This holiday season, if you find yourself feeling stressed out, tense, or angry at your partner, try using this mindfulness process to slow down your emotional response and tune in to what your partner is telling you. Often when we’re in conflict with our partners, we’re not really able to clearly see their experience as our own unprocessed feelings are coloring our vision. But, when we can slow down the spin of our own emotions, we have a better chance of staying centered and balanced, and can more easily navigate the bumps that arise.
Throughout the day, as you interact with your partner, whether you feel loving towards them or annoyed, do this:
Try giving your partner your full attention. Let them express themselves without interruption. Put judgment aside and let yourself get curious. Listen to what they are saying but also to the feelings beneath the words. As your partner is talking, tune into your body and try to sense what they’re feeling.
Our ability to be able to feel what another is feeling may be due, in part, to “mirror neurons,” a type of brain cell that may enable us to understand the actions, intentions, and emotions of another person. As the name implies, mirror neurons apparently get activated both when we experience an emotion ourselves, as well as when we witness someone else experiencing an emotion. So, when we see our partners feeling sad, angry, happy, or afraid, our mirror neurons light up, and we feel similarly. We resonate with their emotional experience, and we mirror them — or feel what they are feeling.
Pay attention to your partner’s nonverbal cues (facial expressions, tone of voice, body language). Notice what happens inside you when you do. Notice what you feel in your body. Let yourself make eye contact with your partner, even for brief moments. Notice what you see in their eyes. Notice what happens for you emotionally when you do.
With a felt sense of your partner’s emotional experience, consider why they’re feeling the way they’re feeling. Try to imagine what it would be like to be them.
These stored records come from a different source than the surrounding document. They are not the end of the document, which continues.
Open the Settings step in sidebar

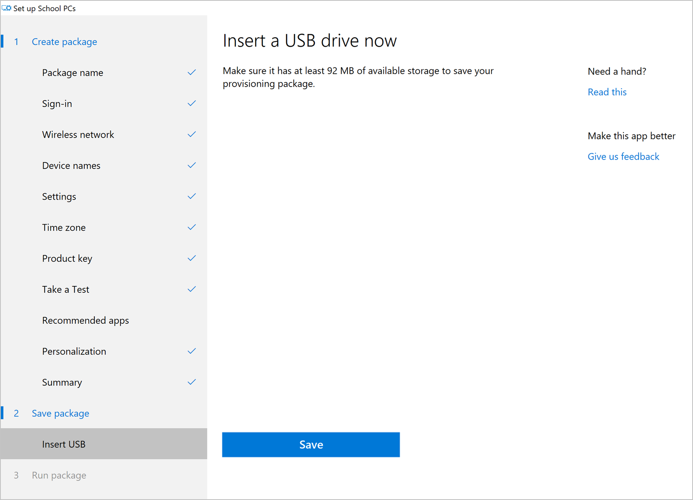[x=59, y=197]
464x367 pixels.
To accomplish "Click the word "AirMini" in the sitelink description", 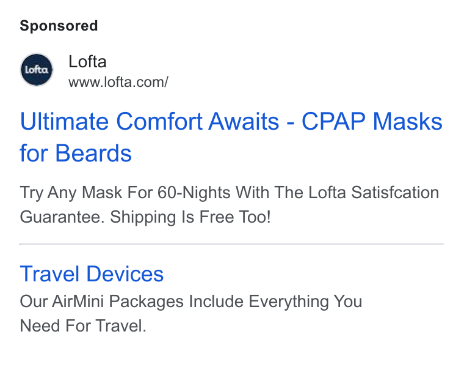I will coord(78,301).
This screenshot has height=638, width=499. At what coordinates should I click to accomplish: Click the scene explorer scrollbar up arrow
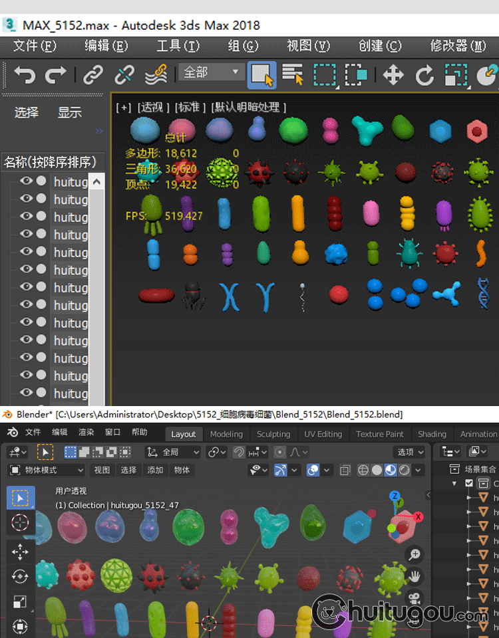tap(96, 181)
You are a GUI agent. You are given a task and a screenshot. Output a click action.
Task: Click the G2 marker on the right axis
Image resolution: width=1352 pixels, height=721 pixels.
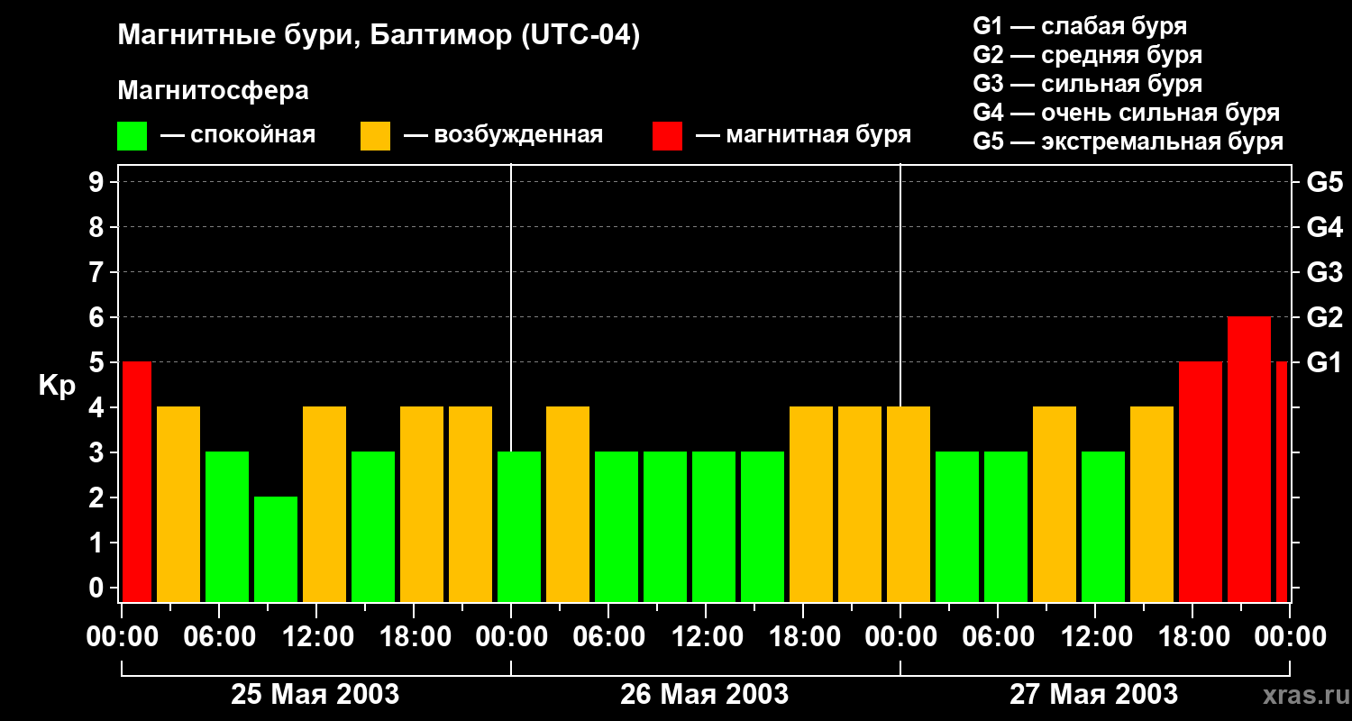(1324, 318)
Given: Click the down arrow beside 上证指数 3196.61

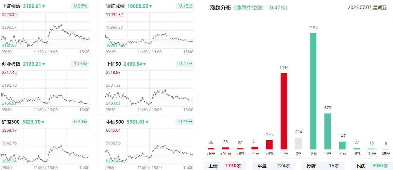Looking at the screenshot, I should [x=44, y=6].
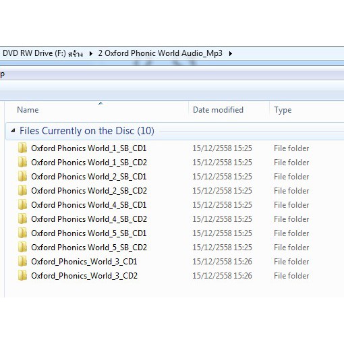The image size is (344, 344).
Task: Go to DVD RW Drive (F:) breadcrumb
Action: pyautogui.click(x=42, y=53)
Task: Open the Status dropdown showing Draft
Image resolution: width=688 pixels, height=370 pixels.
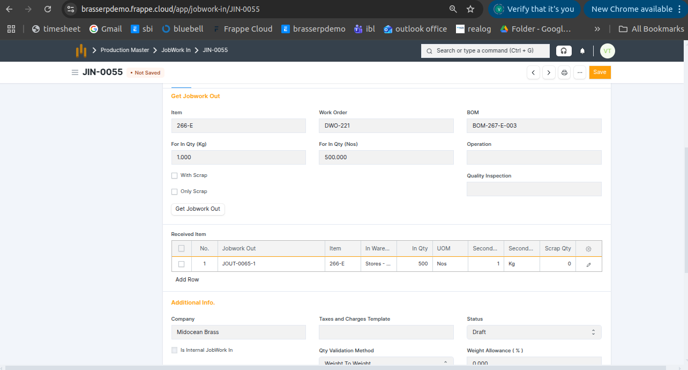Action: (534, 332)
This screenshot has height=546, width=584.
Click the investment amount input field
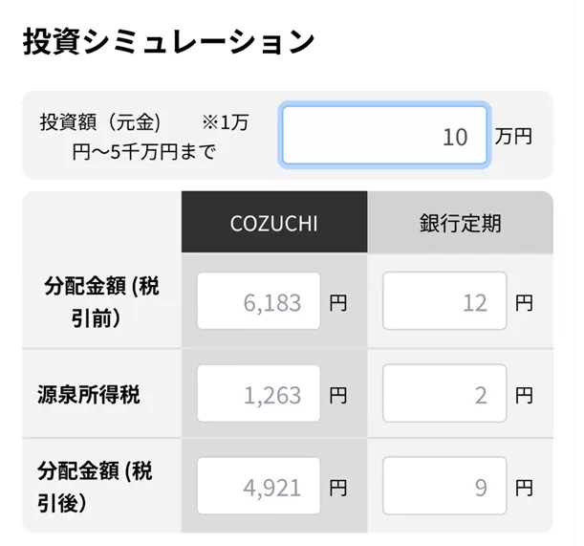384,136
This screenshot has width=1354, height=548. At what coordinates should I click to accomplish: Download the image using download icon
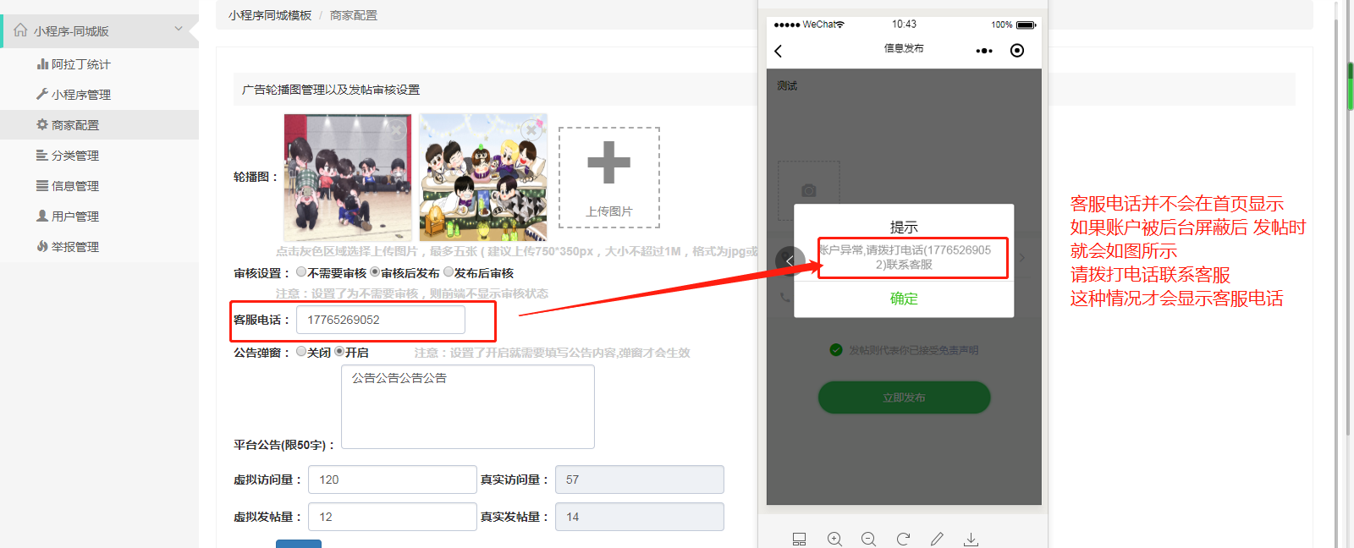pos(971,539)
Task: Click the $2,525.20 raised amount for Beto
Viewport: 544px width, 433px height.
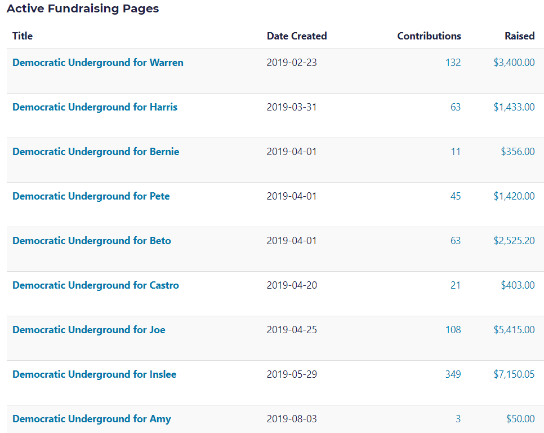Action: 514,241
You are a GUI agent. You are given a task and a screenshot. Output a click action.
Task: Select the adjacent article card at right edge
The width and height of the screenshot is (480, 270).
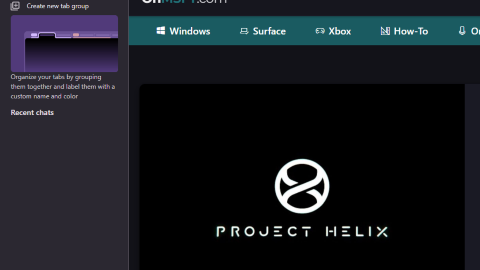click(x=472, y=176)

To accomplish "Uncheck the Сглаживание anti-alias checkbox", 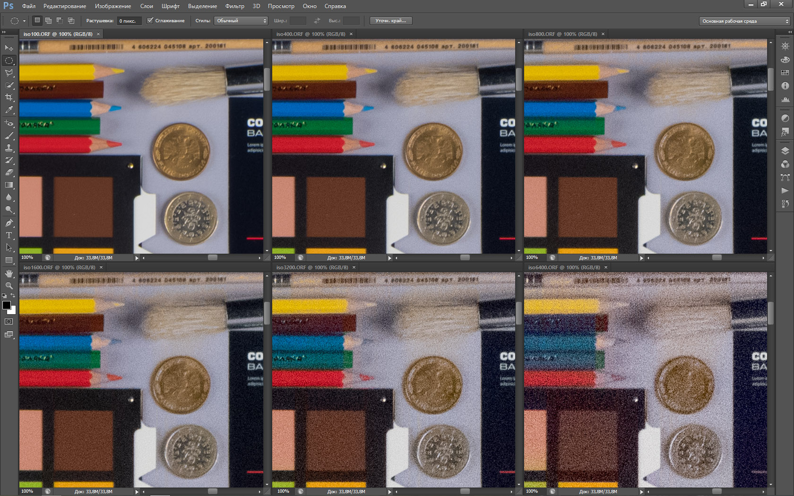I will [x=150, y=21].
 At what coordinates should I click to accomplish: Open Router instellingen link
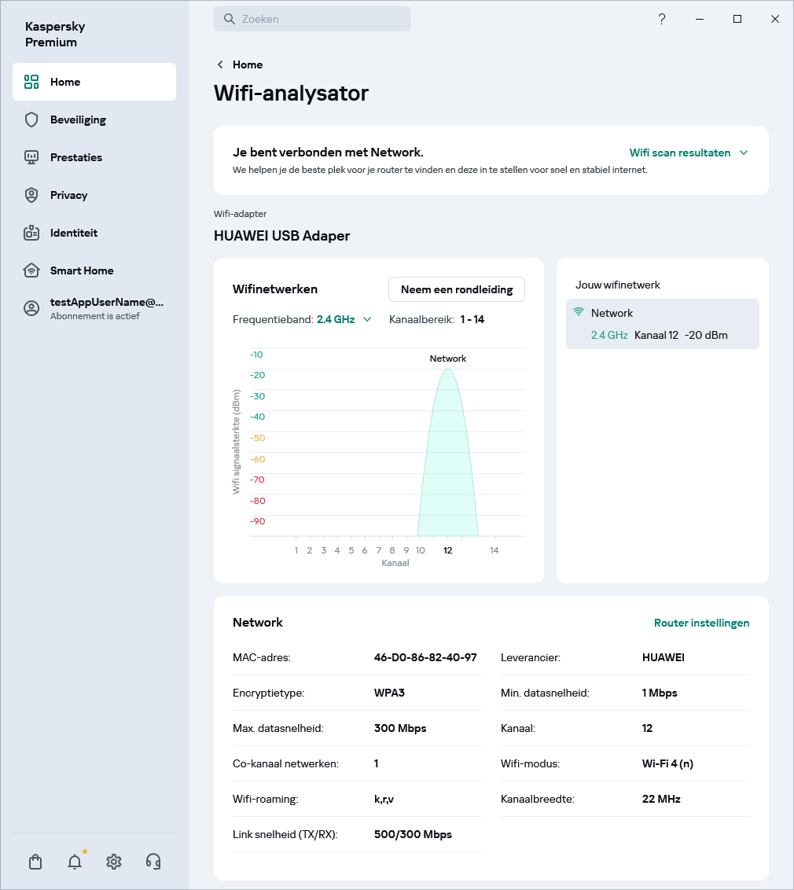[x=701, y=623]
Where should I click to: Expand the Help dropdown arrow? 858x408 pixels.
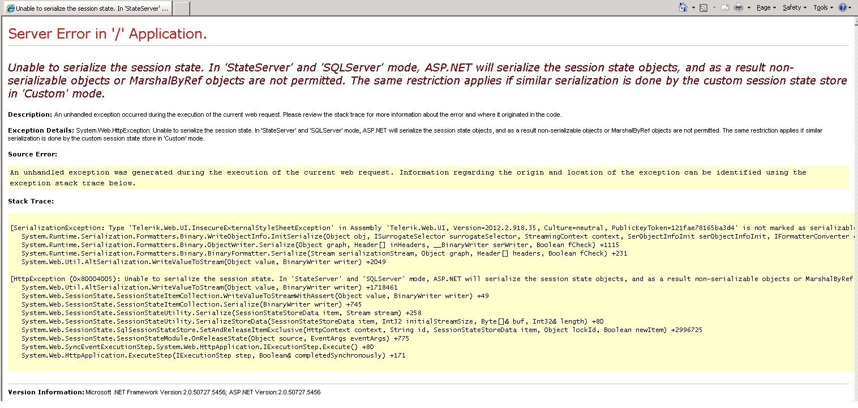point(851,8)
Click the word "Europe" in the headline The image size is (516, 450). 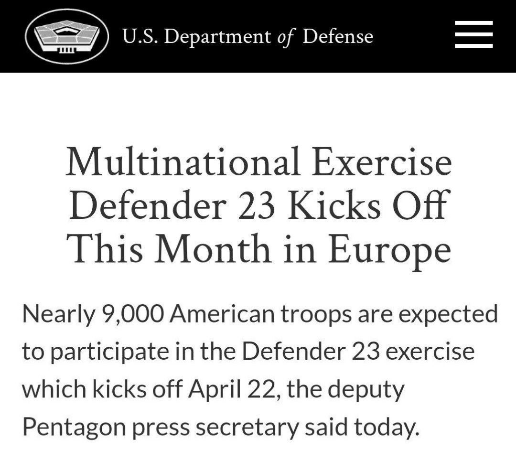click(389, 250)
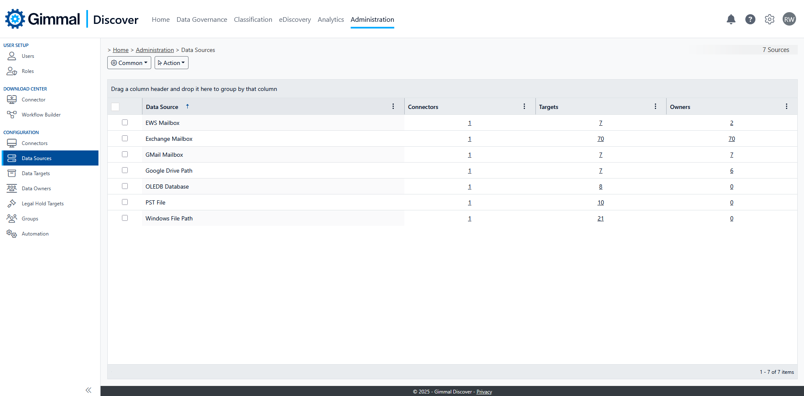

Put yourself aside and consider their perspective. Notice how you then feel toward your partner. How are you inclined to respond to what’s happening? What is your inner sense of what would be the best thing to do for both of you?
If you’re having a hard time connecting with your partner’s emotional experience, try picturing them as their younger self. See that child’s face in your mind’s eye. Look into your partner’s eyes and notice what happens inside of you. Notice what happens in your body. How do you feel toward that child? How does that make you feel toward your partner? How do you feel inclined to respond?
Then, if you’re so inclined, share your understanding of your partner’s emotional experience with them. You might say, “I’m getting the sense that you’re feeling stressed out.” And then ask for feedback, “Did I get that right?” See if it rings true for them. If it does, notice how your partner responds emotionally to being seen in this way, to having their experience reflected back to them. Notice how that makes you feel.
If your understanding of their feelings wasn’t quite accurate, allow yourself to take in the feedback with curiosity and not with resentment at being corrected or devastated for being wrong. If your sense of them does not quite resonate in this moment, ask your partner for clarification and ask them to help you better understand their experience. Your partner will likely appreciate your interest and care, and your wish to really know and understand her or him.
Both of you can work on these skills of empathy, both during the holidays and throughout the year. When we let go of reactions that are triggered by old wounds, assumptions, misunderstandings, or plain old stress, we can get closer to our partners and deepen our relationships.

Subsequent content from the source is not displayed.